Busy

by Cheryl L. Erwin, MA, MFT, Co-author of several Positive Discipline books and

Certified Positive Discipline Associate

         I talk to parents every day of my working life who tell me they are hassled, harried, and completely stressed out. They spend all day in the car. They are rarely at home. They scrape for money. And they have little or no time to do the things that might make their families joyful, comfortable places to live. The reason? They're too busy being ideal parents. That is, they're busy giving their children everything those children could want. And it's making everyone crazy.
       
Parents these days seem to believe that if their children don't get every desire met and every whim satisfied, they will somehow be emotionally crippled and will suffer from low self-esteem for the rest of their lives. I know parents with two or three children who have them all enrolled in dance lessons, swim lessons, gymnastics, soccer, Scouts, horseback riding, and piano lessons. The hours of the day are scheduled right down to the last minute.
       
When they are at home, there is homework to be done, and chores. And these are inevitably the same parents who tell me there is no time for reading, for conversation, for listening, for family meetings, or family meals.

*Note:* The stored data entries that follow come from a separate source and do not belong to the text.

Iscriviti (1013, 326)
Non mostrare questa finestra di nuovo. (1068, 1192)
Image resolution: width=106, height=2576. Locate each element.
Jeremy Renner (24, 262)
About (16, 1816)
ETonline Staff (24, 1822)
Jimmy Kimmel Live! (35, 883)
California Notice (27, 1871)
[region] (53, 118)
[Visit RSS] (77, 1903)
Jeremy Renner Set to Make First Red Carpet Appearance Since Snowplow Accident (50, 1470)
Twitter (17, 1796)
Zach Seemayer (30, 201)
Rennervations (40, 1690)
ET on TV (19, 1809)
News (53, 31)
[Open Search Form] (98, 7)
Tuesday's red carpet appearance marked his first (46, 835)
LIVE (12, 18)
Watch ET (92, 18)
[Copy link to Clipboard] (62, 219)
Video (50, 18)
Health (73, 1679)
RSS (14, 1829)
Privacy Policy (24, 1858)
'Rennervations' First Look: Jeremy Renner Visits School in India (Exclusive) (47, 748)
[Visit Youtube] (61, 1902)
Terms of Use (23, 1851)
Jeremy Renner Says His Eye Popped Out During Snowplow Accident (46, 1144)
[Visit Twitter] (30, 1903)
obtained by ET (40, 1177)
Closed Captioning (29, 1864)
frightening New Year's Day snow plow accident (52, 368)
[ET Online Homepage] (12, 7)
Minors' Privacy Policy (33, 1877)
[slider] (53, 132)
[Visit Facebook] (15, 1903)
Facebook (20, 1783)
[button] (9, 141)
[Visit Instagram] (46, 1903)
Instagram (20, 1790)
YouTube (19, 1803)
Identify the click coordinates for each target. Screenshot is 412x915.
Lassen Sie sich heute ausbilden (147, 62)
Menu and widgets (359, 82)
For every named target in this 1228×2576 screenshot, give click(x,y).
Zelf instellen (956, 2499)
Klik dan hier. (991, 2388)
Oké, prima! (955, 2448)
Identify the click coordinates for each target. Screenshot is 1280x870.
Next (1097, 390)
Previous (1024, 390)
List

I'm guessing that there is also little time for the kids to just "hang out" in the neighborhood, to make and enjoy friends, to exercise their bodies and their imaginations, and to have quiet time to explore the back yard, to learn about bugs, or to lie on their backs daydreaming under a tree.
      
I can remember rolling my eyes when my parents would begin a sentence, "When I was your age. . ." But I'm old now myself, so I think I'm entitled. When I was a kid, I belonged to Camp Fire Girls and I took piano lessons. That was it. No gymnastics or dance; I was invited to an archaic ritual known as "cotillion" but my mother declined on my behalf, bless her. (And if you know what "cotillion" is, then you're as old as I am!)
      
The amazing thing is, I didn't feel deprived. Not in the least. I do remember digging deep canals in a neighbor's yard, filling them with water, and spending hours in the mud enjoying the island world we had created. I remember building forts out behind the back fence and using acorns for tea cups and saucers. I remember endless games of Barbie, and organizing neighborhood carnivals and parades with decorated bicycles. And every single summer evening the entire neighborhood's worth of children turned out to play baseball in the street; we had spray-painted bases, the game came to a halt when a car went by, and girls got four strikes. We all could hardly wait for dinner to be over.
      
Those are my very best childhood memories. And most of the kids I know these days don't have anything like them. Their loving parents are too busy bussing them to play group and other organized sports and activities. Don't get me wrong: those do have their place. But I believe that our homes would be happier, more peaceful places if we just slowed down a bit, and spent some of the time we now waste wading through traffic on the way to the gymnastics studio listening to our kids, or turning them loose to explore the neighborhood. And yes, it's safe if you do some teaching and supervising.
      
I was a working single mom for many years, so I know that organized activities often seem easier. But kids need unscheduled time; they need open, inviting hours just to be children, to invent and explore their own world. Too many kids don't even know how. Maybe being a good parent means stopping occasionally, slowing down, and allowing everyone time to just be.